═════ DATA IN THIS EXERCISE
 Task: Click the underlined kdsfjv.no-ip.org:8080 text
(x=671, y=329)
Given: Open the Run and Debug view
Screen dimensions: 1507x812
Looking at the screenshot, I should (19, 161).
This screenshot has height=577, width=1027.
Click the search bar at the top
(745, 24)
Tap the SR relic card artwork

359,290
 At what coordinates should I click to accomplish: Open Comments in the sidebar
══════════
[OBJECTIVE]
Copy the listing above word for word, keeping every line in its original order.

[RESPONSE TO THIS EXERCISE]
 Task: Click the underlined kdsfjv.no-ip.org:8080 text
(x=671, y=329)
Given: Open the Run and Debug view
Screen dimensions: 1507x812
Looking at the screenshot, I should (19, 161).
This screenshot has height=577, width=1027.
Click the search bar at the top
(745, 24)
Tap the SR relic card artwork

359,290
 At what coordinates should I click to accomplish: Open Comments in the sidebar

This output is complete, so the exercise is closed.